- EXERCISE REQUIREMENTS -
Take every line from the data that has the word "target" in it.

── RECORD EXTRACTS

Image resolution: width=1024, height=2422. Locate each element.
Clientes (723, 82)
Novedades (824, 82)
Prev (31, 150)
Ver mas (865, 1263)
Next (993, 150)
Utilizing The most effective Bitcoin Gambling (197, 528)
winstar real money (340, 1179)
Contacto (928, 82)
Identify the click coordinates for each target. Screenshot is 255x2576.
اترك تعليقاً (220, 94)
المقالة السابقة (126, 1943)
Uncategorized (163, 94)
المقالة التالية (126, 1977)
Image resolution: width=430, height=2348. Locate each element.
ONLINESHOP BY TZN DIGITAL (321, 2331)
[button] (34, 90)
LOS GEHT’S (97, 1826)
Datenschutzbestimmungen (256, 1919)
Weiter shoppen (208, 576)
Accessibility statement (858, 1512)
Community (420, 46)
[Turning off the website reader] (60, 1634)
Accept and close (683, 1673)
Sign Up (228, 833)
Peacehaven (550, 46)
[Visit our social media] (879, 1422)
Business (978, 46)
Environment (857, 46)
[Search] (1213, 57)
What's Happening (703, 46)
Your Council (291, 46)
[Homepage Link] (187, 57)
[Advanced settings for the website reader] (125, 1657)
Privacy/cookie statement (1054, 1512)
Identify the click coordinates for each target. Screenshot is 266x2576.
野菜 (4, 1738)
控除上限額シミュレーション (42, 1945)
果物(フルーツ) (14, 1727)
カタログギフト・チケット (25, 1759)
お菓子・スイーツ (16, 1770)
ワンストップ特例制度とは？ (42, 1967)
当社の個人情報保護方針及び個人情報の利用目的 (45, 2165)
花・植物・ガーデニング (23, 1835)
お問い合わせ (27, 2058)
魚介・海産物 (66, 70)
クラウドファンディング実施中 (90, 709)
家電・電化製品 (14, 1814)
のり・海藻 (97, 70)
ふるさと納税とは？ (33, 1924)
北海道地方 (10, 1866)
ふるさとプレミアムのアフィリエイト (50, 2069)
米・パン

────

- SOLUTION TO THE EXERCISE -
Identify the click coordinates for each target. Screenshot is 255x2576.
Identify the click coordinates for each target. Screenshot is 266x2576.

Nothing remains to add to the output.